MATERIAL FOR THIS EXERCISE:
___
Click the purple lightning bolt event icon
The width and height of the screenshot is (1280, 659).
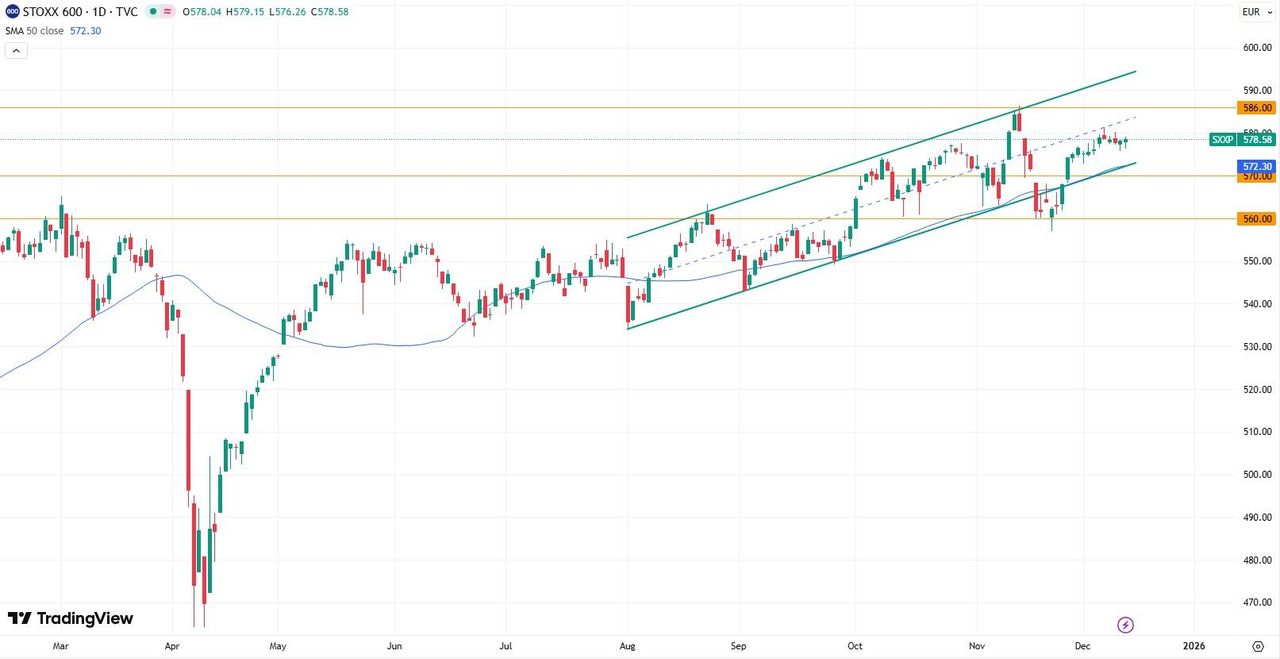(x=1125, y=625)
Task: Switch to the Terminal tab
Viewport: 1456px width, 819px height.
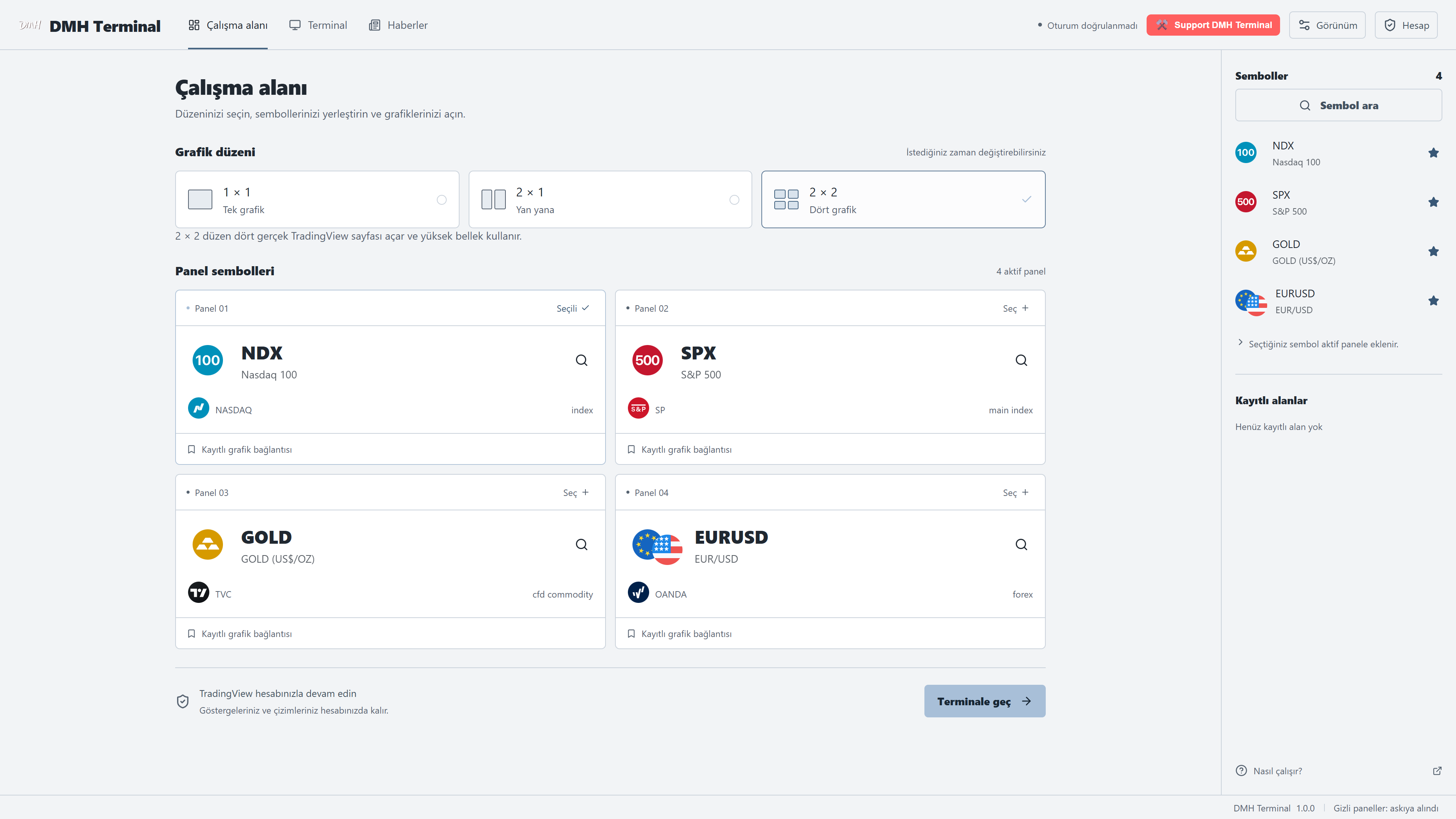Action: [x=318, y=25]
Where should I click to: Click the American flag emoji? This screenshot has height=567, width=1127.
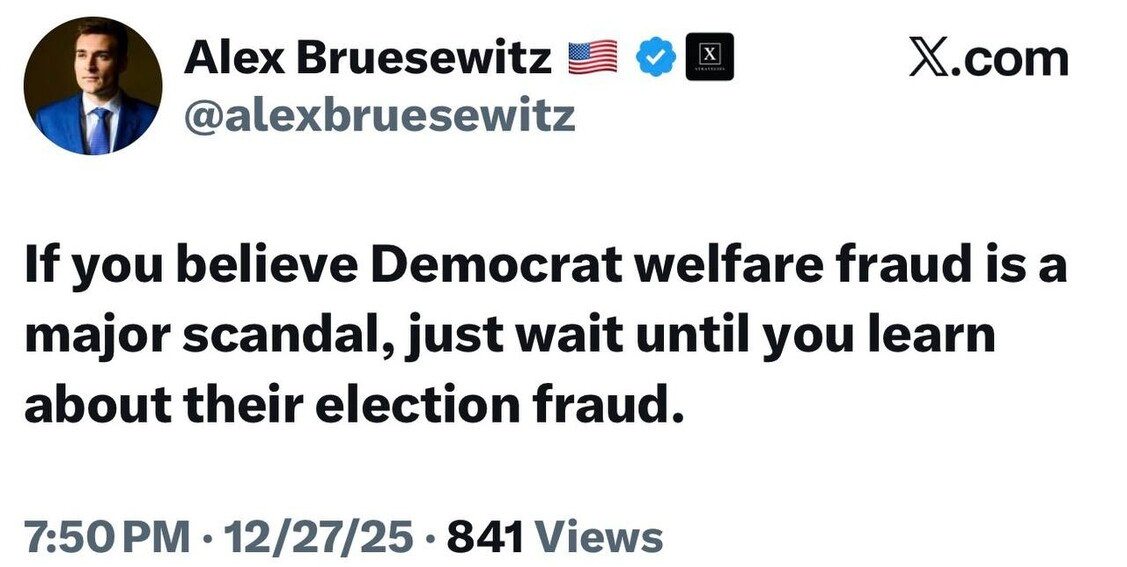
___
BRIEF: Please count the lines of the material above that contain "Click", and give only the number.

RESULT OF THE TASK: 2